PAGE TEXT

#####

As Goodwin explains, LBJ set to work on getting Wallace to allow greater voter registration for Black Americans in his State. LBJ finished up saying:

“I don’t want you to think about 1964, I want you to think about 1984. We’ll be dead and gone then. Now you got a lot of poor people down in Alabama, a lot of ignorant people, a lot of folks that need different jobs. You could do a lot for them, George, what do you want after you go? Do you want a great big, marble monument that says, “George Wallace: He built?” Or do you want little piece of scrawny pine laying there across the soil that says, “George Wallace: He hated.”

LBJ gets up and leaves. Wallace is then given the statement Goodwin has prepared announcing what LBJ wants him to do. Wallace dutifully gives it to the press corps, later saying: “[If] He had me in there another hour, he [would have] had me coming out for civil rights.” He was incredibly overwhelming.

Though not remotely in the same league as LBJ in terms of ability, substance or persuasiveness, those who have met Boris Johnson remark on how effusively personable and charming he is face-to-face.

Like many modern politicians Boris Johnson hates to be hated. He desires to please and impress the person in front of him, be it by flattery or self-deprecation.

Where LBJ used his power as well as personal skills, traits and experiences to bend others to his will, Boris Johnson has just one tool: charm. A charm that the former editor of the Daily Telegraph Matthew d’Ancona, described as

“…a confection, a stage act with roots in his true nature but with many affectations and contrivances. He is, one should never forget, “Al” (for Alexander) to his loved ones. “Boris” is a persona: it is his populist Conservative version of Ziggy Stardust, The Rock or Borat. It is a means to an end – and a potent one.

One of those potent ends was getting into Number 10 and it has so far worked. A sad reflection on the state of UK politics today but, as the Guardian’s Simon Jenkins puts it, “charm is politics’ deadliest weapon”.

Boris’s charm has not only landed him the top job, it has obscured many to the reality that Johnson (in the words of Simon Jenkins):

“…emerges from his biographical record as incompetent, lazy, dissolute and a liar, yet the public’s response is that he is “our kind of liar”.

While there are rumours about what Boris said to Leo when they met alone in Cheshire last Thursday, including tales of a one-page note produced from Boris’s inside jacket pocket that set out the British proposal, only two people know for sure.

That said, I do not think it is too unreasonable or far-fetched to imagine that the full 90 minutes was not taken up with the finer points of customs union systems or consent mechanisms.

While Leo Varadkar can claim a decent grasp of such detail, it is a boast the British Prime Minister cannot make. This is the same Boris Johnson, after all, who was caught bluffing dreadfully about trade tariffs on live TV by Andrew Neil.

It is therefore difficult not to suppose that those 90 minutes of private talks focussed less on specifics and more on the general politics of their two situations.

#####

REQUIREMENTS
1 > Answer these from the article on LBJ and Boris Johnson:
(a) What name, according to Matthew d'Ancona, do Johnson's loved ones call him?
(b) Who caught Johnson bluffing about trade tariffs on live TV?
(c) How long did Johnson and Leo Varadkar's private talks in Cheshire last?
2 > Reproduce the record lines verbatim, everything from the line containing "Task: Click the green" down to the line containing "coord(108,53)", with both of those lines included.
The records that follow have no connection to the text above.

#####

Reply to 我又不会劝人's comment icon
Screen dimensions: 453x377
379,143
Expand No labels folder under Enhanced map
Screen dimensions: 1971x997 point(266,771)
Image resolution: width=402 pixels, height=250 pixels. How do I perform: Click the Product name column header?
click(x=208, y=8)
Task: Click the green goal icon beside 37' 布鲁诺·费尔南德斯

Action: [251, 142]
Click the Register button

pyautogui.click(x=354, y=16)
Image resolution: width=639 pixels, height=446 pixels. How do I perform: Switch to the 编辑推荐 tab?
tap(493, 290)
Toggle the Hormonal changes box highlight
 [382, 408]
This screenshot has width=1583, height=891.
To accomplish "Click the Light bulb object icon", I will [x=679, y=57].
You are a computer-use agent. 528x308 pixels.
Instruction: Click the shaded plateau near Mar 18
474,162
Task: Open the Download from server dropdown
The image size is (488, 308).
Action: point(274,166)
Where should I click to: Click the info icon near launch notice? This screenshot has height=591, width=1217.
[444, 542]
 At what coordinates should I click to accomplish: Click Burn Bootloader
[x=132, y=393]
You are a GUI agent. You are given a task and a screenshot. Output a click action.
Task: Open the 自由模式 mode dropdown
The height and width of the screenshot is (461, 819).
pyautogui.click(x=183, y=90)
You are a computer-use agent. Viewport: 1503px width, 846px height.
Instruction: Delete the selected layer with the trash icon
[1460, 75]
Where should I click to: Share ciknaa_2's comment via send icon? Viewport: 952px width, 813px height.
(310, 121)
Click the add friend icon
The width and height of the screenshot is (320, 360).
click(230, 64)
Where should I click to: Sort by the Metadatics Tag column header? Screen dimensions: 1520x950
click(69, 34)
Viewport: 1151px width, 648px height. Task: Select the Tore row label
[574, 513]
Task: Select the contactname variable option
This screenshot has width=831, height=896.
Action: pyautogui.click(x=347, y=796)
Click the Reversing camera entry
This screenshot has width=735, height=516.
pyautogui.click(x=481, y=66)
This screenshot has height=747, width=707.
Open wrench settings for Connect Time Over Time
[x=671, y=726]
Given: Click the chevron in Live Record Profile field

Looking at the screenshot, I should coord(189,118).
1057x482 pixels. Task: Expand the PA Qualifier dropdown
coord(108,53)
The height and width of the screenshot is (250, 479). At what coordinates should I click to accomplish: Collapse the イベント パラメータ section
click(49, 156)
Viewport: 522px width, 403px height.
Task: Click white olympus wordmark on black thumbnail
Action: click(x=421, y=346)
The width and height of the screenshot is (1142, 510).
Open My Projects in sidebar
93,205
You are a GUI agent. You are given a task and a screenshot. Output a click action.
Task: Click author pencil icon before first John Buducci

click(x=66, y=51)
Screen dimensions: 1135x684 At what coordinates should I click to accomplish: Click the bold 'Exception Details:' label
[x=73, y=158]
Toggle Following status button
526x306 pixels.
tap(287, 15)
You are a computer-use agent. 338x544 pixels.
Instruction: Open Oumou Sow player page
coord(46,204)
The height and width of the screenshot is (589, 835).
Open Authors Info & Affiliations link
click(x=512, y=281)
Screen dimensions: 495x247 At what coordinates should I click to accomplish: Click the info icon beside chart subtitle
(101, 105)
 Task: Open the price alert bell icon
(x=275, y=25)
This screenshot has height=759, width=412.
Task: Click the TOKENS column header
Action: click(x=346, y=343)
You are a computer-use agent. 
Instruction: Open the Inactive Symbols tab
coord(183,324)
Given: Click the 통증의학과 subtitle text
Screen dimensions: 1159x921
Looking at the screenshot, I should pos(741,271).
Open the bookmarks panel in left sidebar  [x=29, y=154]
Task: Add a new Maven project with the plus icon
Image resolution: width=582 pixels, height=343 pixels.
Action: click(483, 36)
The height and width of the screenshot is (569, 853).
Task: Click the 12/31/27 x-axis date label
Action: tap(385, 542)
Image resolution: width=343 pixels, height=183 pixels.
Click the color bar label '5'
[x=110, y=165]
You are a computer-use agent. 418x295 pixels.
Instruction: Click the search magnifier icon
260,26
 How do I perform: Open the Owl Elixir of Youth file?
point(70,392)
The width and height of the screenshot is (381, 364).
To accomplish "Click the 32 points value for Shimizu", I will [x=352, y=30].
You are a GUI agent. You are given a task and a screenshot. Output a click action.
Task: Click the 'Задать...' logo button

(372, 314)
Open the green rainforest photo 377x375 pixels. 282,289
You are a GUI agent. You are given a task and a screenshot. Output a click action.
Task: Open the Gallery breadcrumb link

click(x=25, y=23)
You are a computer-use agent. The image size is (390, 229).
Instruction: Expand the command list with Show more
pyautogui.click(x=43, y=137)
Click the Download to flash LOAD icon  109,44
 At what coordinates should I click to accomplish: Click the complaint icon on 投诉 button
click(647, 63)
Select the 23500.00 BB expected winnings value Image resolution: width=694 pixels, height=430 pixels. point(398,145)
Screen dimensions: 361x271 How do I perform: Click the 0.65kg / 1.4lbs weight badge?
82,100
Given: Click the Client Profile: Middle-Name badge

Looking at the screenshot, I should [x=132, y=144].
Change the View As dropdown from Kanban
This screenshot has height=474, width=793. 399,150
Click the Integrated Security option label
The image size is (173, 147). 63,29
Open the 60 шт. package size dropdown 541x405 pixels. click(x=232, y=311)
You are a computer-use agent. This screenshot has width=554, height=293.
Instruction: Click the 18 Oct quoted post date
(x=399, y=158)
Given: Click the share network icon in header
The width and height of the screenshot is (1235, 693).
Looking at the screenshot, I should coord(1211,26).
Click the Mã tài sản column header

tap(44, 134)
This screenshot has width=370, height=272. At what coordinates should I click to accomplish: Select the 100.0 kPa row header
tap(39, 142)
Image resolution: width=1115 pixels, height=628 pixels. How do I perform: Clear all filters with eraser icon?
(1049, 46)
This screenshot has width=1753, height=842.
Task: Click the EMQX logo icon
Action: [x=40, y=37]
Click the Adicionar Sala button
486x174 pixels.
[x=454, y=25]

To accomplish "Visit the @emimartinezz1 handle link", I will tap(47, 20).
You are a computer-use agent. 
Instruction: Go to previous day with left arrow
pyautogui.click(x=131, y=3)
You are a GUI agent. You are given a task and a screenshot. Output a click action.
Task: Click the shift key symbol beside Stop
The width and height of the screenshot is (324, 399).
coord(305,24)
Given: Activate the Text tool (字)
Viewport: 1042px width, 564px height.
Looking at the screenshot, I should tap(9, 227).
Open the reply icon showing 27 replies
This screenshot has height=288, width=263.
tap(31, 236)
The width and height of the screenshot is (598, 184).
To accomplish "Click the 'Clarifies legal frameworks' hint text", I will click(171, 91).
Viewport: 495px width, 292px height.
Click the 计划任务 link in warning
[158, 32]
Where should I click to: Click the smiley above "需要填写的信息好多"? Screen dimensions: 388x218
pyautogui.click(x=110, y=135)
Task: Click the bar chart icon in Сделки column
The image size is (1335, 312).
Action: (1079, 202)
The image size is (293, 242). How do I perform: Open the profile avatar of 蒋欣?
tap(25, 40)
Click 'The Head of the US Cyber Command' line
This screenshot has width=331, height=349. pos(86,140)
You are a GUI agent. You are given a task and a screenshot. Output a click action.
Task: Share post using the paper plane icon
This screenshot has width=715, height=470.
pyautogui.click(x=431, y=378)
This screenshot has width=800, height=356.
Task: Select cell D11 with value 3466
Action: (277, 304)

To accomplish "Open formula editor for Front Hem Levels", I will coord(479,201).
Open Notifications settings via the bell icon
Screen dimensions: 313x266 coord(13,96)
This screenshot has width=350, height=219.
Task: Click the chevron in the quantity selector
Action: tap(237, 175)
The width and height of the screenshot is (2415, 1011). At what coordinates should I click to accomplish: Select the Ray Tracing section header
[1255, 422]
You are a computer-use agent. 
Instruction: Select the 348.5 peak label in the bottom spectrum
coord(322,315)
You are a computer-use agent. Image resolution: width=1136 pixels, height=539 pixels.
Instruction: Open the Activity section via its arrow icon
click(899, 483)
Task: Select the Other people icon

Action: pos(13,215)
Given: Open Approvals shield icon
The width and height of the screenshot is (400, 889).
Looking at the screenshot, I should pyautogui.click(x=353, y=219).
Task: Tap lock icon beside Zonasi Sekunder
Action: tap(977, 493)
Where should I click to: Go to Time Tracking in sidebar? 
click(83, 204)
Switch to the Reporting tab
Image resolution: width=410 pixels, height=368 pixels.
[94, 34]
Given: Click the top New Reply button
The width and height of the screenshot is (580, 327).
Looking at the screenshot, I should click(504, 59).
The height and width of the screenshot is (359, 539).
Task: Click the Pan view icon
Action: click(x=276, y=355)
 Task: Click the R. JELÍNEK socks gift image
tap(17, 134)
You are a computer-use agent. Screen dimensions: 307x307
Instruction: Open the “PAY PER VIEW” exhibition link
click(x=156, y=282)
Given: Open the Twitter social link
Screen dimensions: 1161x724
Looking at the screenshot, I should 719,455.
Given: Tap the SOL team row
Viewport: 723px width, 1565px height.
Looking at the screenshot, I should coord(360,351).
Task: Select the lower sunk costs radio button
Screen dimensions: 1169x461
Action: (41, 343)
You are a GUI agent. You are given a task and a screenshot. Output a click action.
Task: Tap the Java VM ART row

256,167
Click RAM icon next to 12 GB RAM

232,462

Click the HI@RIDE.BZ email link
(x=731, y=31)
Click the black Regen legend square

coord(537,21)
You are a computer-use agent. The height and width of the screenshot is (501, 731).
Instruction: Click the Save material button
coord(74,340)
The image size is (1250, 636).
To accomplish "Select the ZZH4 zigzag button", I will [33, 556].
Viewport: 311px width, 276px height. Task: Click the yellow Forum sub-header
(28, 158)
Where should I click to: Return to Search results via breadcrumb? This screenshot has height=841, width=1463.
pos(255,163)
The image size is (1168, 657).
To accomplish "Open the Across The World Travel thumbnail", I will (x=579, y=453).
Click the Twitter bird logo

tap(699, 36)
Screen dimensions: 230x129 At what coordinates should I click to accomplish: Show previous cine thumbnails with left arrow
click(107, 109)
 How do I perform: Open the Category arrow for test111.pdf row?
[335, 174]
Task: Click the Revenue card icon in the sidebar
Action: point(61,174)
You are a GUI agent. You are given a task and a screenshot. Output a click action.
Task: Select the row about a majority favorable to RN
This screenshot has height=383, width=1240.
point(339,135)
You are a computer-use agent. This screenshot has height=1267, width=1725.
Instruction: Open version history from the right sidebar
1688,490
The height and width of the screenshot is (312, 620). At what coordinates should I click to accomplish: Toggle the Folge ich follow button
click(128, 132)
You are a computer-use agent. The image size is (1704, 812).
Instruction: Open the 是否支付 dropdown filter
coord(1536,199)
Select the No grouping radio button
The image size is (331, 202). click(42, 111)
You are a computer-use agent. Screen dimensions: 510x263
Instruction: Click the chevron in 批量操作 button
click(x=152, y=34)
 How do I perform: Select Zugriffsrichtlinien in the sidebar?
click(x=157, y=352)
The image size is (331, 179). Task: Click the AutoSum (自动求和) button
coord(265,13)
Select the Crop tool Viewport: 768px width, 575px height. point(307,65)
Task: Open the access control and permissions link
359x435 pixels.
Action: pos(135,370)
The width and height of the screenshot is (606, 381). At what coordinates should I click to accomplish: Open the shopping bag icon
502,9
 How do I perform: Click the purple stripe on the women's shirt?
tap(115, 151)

#####

SOLUTIONS
1 >
(a) "Al" (for Alexander)
(b) Andrew Neil
(c) 90 minutes

2 >
Task: Click the green goal icon beside 37' 布鲁诺·费尔南德斯

Action: [251, 142]
Click the Register button

pyautogui.click(x=354, y=16)
Image resolution: width=639 pixels, height=446 pixels. How do I perform: Switch to the 编辑推荐 tab?
tap(493, 290)
Toggle the Hormonal changes box highlight
 [382, 408]
This screenshot has width=1583, height=891.
To accomplish "Click the Light bulb object icon", I will [x=679, y=57].
You are a computer-use agent. 528x308 pixels.
Instruction: Click the shaded plateau near Mar 18
474,162
Task: Open the Download from server dropdown
The image size is (488, 308).
Action: point(274,166)
Where should I click to: Click the info icon near launch notice? This screenshot has height=591, width=1217.
[444, 542]
 At what coordinates should I click to accomplish: Click Burn Bootloader
[x=132, y=393]
You are a GUI agent. You are given a task and a screenshot. Output a click action.
Task: Open the 自由模式 mode dropdown
The height and width of the screenshot is (461, 819).
pyautogui.click(x=183, y=90)
You are a computer-use agent. Viewport: 1503px width, 846px height.
Instruction: Delete the selected layer with the trash icon
[1460, 75]
Where should I click to: Share ciknaa_2's comment via send icon? Viewport: 952px width, 813px height.
(310, 121)
Click the add friend icon
The width and height of the screenshot is (320, 360).
click(230, 64)
Where should I click to: Sort by the Metadatics Tag column header? Screen dimensions: 1520x950
click(69, 34)
Viewport: 1151px width, 648px height. Task: Select the Tore row label
[574, 513]
Task: Select the contactname variable option
This screenshot has width=831, height=896.
Action: pyautogui.click(x=347, y=796)
Click the Reversing camera entry
This screenshot has width=735, height=516.
pyautogui.click(x=481, y=66)
This screenshot has height=747, width=707.
Open wrench settings for Connect Time Over Time
[x=671, y=726]
Given: Click the chevron in Live Record Profile field

Looking at the screenshot, I should coord(189,118).
1057x482 pixels. Task: Expand the PA Qualifier dropdown
coord(108,53)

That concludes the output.